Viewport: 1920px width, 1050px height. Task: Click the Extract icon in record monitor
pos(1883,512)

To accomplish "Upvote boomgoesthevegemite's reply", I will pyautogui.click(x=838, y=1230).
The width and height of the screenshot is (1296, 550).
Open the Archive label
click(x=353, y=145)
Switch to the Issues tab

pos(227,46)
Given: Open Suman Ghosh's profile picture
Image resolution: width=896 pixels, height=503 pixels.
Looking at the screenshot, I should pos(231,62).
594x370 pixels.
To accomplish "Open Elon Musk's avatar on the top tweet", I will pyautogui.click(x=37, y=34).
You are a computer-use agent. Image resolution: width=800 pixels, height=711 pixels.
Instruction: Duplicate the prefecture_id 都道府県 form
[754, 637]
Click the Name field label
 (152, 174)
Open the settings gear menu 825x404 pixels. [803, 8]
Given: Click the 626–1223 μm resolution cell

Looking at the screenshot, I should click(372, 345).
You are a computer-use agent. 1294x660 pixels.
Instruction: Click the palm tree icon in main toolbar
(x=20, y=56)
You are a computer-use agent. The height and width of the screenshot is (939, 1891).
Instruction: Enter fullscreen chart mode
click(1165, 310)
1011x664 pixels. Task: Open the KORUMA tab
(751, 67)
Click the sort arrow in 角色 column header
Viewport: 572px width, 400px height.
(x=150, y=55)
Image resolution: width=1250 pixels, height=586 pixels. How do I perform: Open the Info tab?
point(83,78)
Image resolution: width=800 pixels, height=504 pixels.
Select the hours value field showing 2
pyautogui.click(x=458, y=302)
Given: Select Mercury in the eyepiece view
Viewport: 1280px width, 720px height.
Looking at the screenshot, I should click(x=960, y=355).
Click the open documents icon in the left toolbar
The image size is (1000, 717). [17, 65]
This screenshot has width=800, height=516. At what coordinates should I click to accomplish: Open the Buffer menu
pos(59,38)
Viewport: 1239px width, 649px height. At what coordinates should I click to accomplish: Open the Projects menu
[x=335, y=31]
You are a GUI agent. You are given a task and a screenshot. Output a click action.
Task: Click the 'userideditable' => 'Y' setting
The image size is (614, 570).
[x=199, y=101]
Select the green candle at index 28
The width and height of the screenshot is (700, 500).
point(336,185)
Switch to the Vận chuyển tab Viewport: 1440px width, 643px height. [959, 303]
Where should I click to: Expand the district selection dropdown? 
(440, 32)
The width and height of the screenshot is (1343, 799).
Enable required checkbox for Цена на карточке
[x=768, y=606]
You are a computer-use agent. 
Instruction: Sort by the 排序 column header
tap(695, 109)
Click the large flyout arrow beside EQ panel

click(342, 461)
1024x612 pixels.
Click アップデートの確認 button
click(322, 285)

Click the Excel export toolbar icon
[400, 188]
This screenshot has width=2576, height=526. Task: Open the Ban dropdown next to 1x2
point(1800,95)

• • •

**Assignment**
Each line from the line holding "Image resolution: width=1250" through the end of the material above is to be printed exactly, both ends included, and no other line is to appear.

**Completed task**
Image resolution: width=1250 pixels, height=586 pixels. How do I perform: Open the Info tab?
point(83,78)
Image resolution: width=800 pixels, height=504 pixels.
Select the hours value field showing 2
pyautogui.click(x=458, y=302)
Given: Select Mercury in the eyepiece view
Viewport: 1280px width, 720px height.
Looking at the screenshot, I should click(x=960, y=355).
Click the open documents icon in the left toolbar
The image size is (1000, 717). [17, 65]
This screenshot has width=800, height=516. At what coordinates should I click to accomplish: Open the Buffer menu
pos(59,38)
Viewport: 1239px width, 649px height. At what coordinates should I click to accomplish: Open the Projects menu
[x=335, y=31]
You are a GUI agent. You are given a task and a screenshot. Output a click action.
Task: Click the 'userideditable' => 'Y' setting
The image size is (614, 570).
[x=199, y=101]
Select the green candle at index 28
The width and height of the screenshot is (700, 500).
point(336,185)
Switch to the Vận chuyển tab Viewport: 1440px width, 643px height. [959, 303]
Where should I click to: Expand the district selection dropdown? 
(440, 32)
The width and height of the screenshot is (1343, 799).
Enable required checkbox for Цена на карточке
[x=768, y=606]
You are a computer-use agent. 
Instruction: Sort by the 排序 column header
tap(695, 109)
Click the large flyout arrow beside EQ panel

click(342, 461)
1024x612 pixels.
Click アップデートの確認 button
click(322, 285)

Click the Excel export toolbar icon
[400, 188]
This screenshot has width=2576, height=526. Task: Open the Ban dropdown next to 1x2
point(1800,95)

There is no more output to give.